The best over-the-ear headphones (or incognito earbuds) for keeping outside noise where it belongs
Author TOM SAMILJAN
THAT THE PAIR sitting next to you have discovered that they’re soul mates is undeniably heartwarming. But their scintillating repartee threatens to disturb your sleep or interfere with your ability to hear every word of the critical-plot-twist-revealing dialogue in the movie you’re watching.
For reasons such as these, when I travel I bring one of two kinds of headphones — or sometimes both — that are designed to keep the din at a distance: active noise-canceling and passive noise-isolating. The former is an over-the-ear style combining a soundproof casing with battery-powered technology that creates inverse sound waves to help negate ambient noise. The latter are classic earbuds, which minimize outside noise by simply sealing up your ears with rubber tips. These can be bunched up into your hand and stored in your pocket, making them ideal for anyone who doesn’t want an overstuffed carry-on (but also making them easier to lose).
Which headphones actually do a better job of blocking out intrusive noise? More important, which make music, movies and phone calls sound the best? After spending the past year with about 15 different pairs on dozens of flights, I settled on some favorites.
First up: the high-end Bose QuietComfort 15 noise-canceling headphones ($300, bose.com). With clear, defined midrange and bass, these over-the-ear beauties sound every bit as good as most standard headphones do — a claim that can’t be made about all noise-canceling models, which often end up overcompensating and muffling the overall sound. The QC 15 is noticeably better at eliminating outside noise while preserving interior sound quality, no matter how hushed the dialogue or music might be. The cushioning around the earcups is substantial, which must have a lot to do with it.
The only other active noise-canceling product that can hold a candle to the Bose QC 15 is the Able Planet Clear Harmony ($350, ableplanet.com).
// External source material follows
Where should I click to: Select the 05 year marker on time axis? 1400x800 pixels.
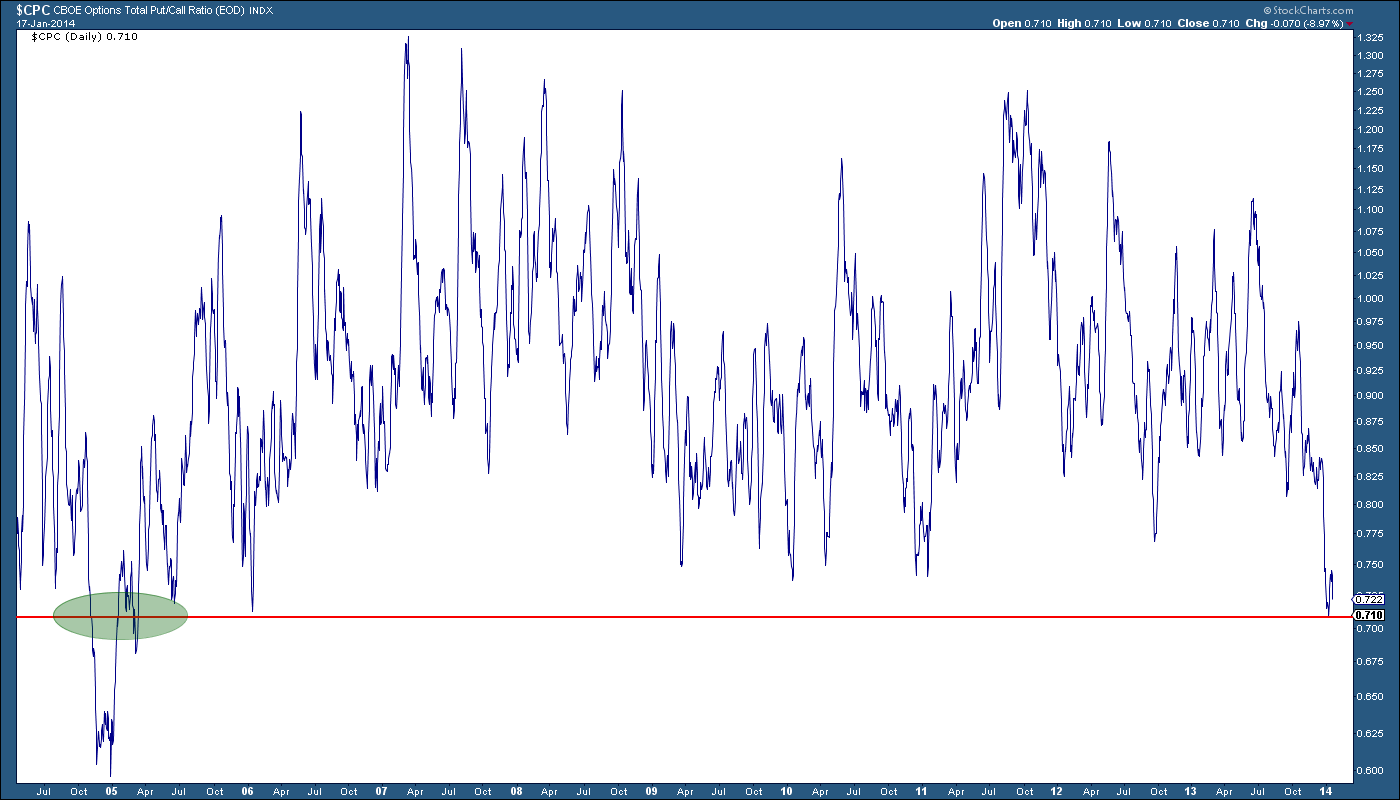pos(111,791)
These cans are slightly bulkier than Bose’s, but I found their bass packed even more of a distortion-free punch. I just wish they looked nicer.
Looks aren’t a problem with the Beats Studio headphones ($350, beatsbydre.com), which have a sleek one-piece design, a glossy, scratch-resistant finish and a bunch of hues to choose from. The noise canceling turned out to be less across-the-board precise than that of the Bose and Able Planet models, but the bass and midrange came through loud and clear.
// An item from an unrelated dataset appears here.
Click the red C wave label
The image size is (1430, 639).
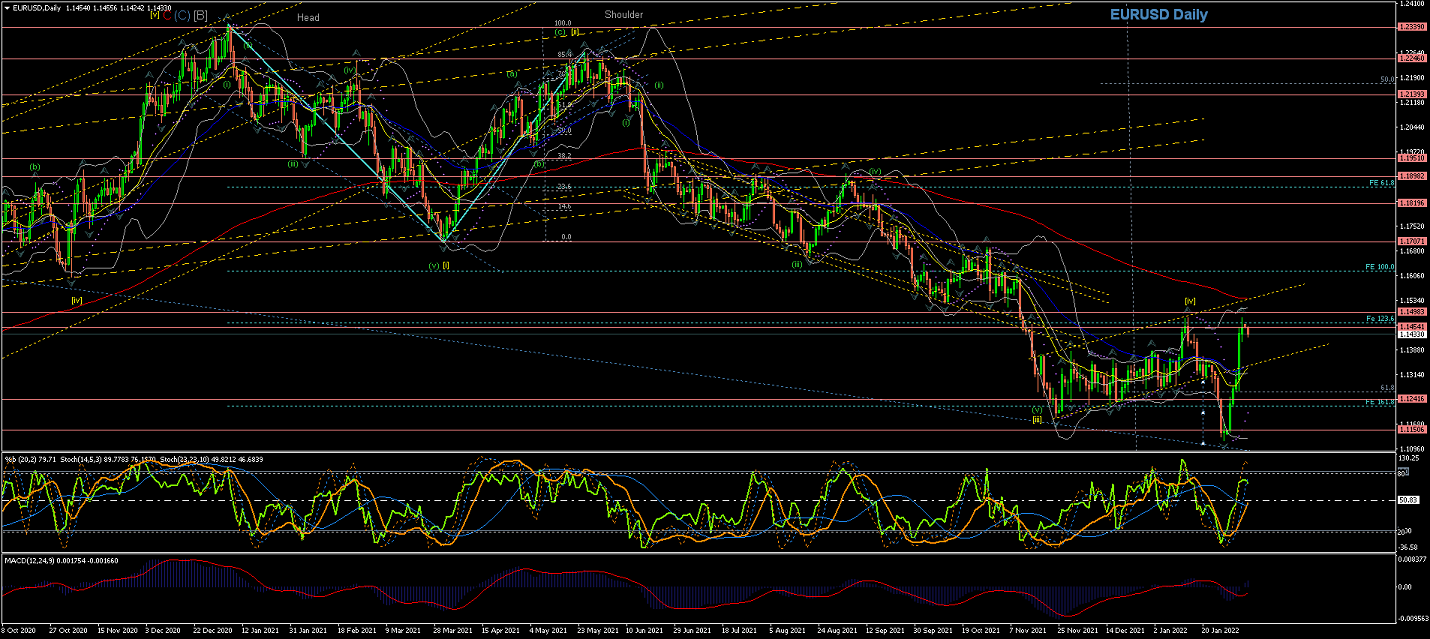pyautogui.click(x=166, y=16)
If you’re keen on a lower profile — as well as a lower price and a lighter load — your best bet is a pair of earbuds. I found the V-Moda Vibrato ($130, v-moda.com) to be competitive with the battery-powered noise-canceling models in terms of keeping out noise. Isolation aside, the bigger the rubber earpieces are, the bassier and boomier the sound, and few earbuds deliver low-range oomph better than the Vibratos. Given that they’re playing directly inside your ear canal, the sound does tend to be dense, with none of the subtle separation offered by over-the-ear headphones, but if you don’t mind sticking things in your ears (and not sharing your headphones), these more than do the trick. Another plus: The Kevlar-reinforced cords are tough to tangle.
Slightly more refined, the Klipsch Image X10i earbuds ($350, klipsch.com) may dial back the bass a tad, but they deliver more clarity in the midrange — making them my go-to earbuds for classical music, jazz and acoustic tunes.
So, which kind should you bring on your next trip? The truth is, passive noise-isolating models are pretty good at what they do, and the amount of space they take up in your luggage is a fraction of what the noise-canceling headphones use. But pretty good isn’t the same as stellar. The verdict? Bring both.